* WORK ITEM: Once the line containing "Task: Open the Select extension dropdown" is found in the data below, repeat it and every later line exactly, leaving the pictures out.

* Pixel coordinate grounding data:

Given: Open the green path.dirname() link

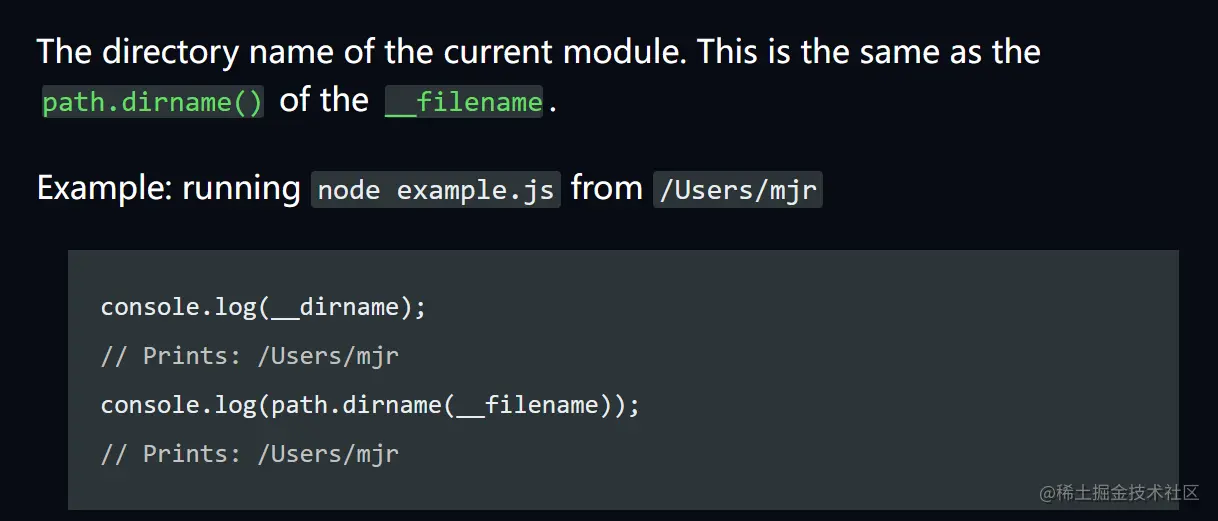Looking at the screenshot, I should (x=152, y=102).
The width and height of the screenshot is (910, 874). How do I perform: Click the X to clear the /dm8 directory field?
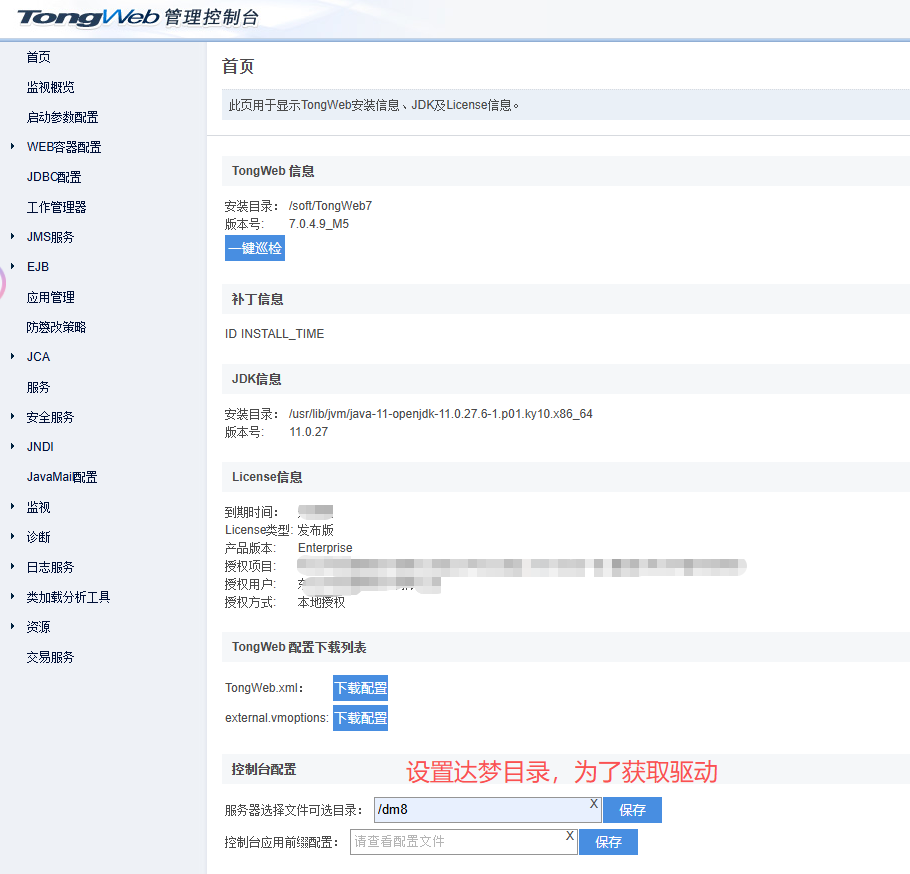[x=594, y=803]
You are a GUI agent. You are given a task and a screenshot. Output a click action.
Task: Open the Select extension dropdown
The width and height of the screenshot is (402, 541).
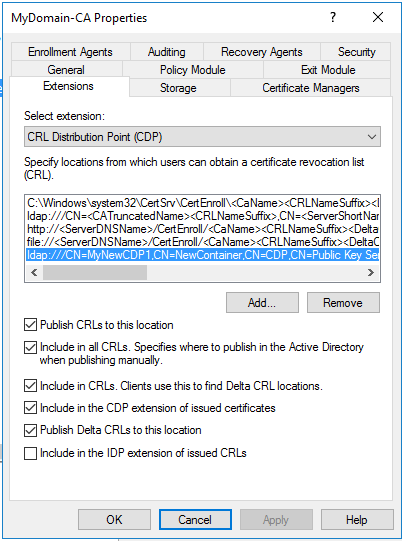[x=202, y=137]
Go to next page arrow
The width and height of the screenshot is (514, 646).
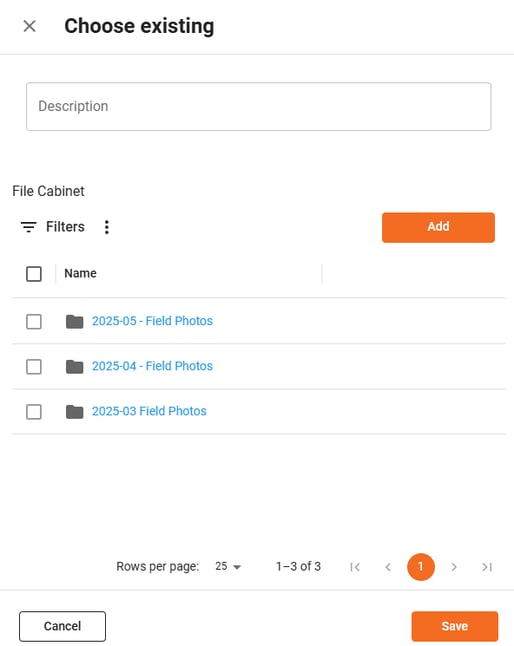coord(454,567)
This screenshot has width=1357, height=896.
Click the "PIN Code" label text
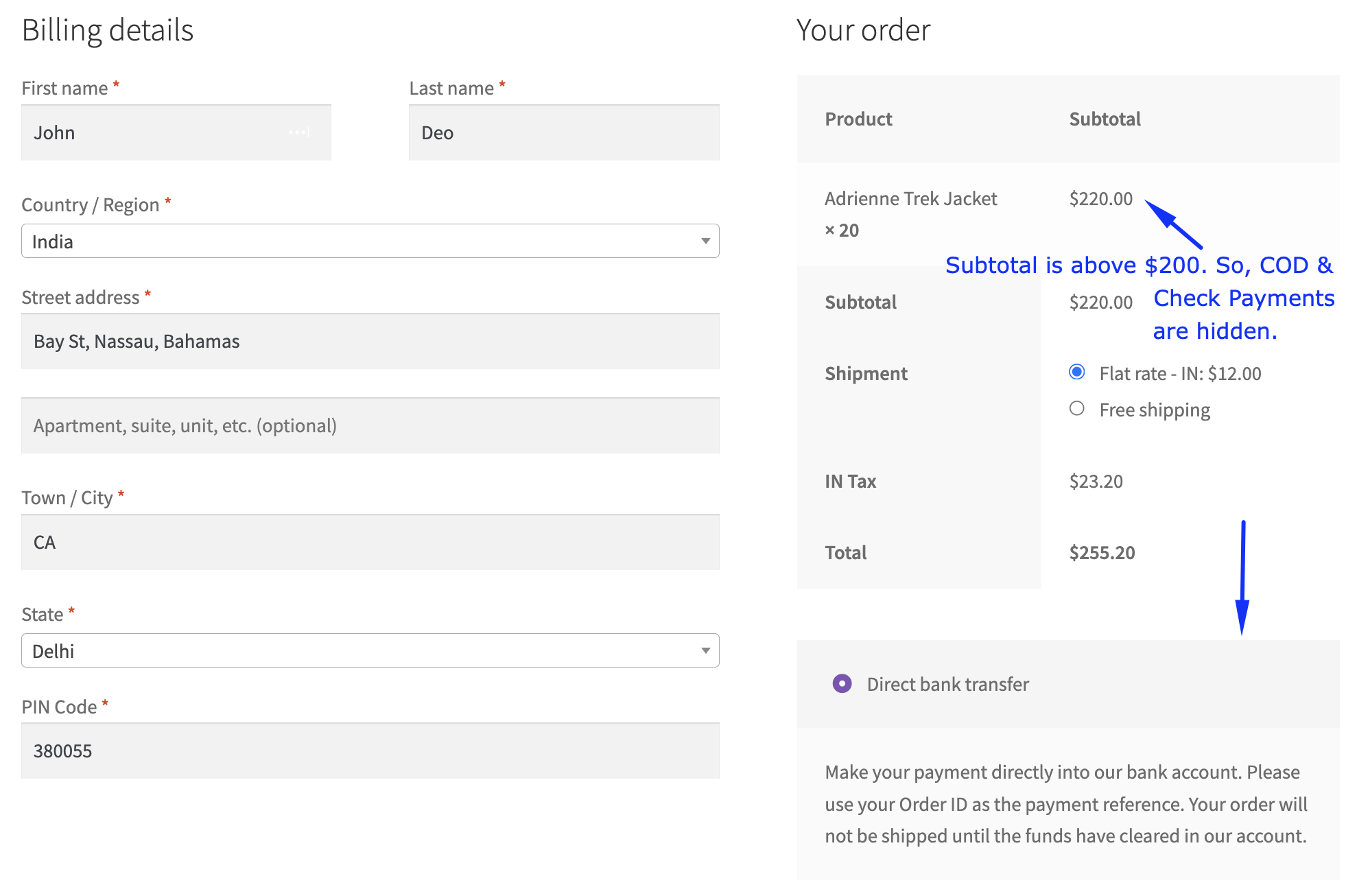click(59, 707)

* ANSWER SPACE:
Task: Open the Select extension dropdown
The width and height of the screenshot is (402, 541).
[x=202, y=137]
Go to next page arrow
The width and height of the screenshot is (514, 646).
coord(454,567)
This screenshot has width=1357, height=896.
Click the "PIN Code" label text
click(59, 707)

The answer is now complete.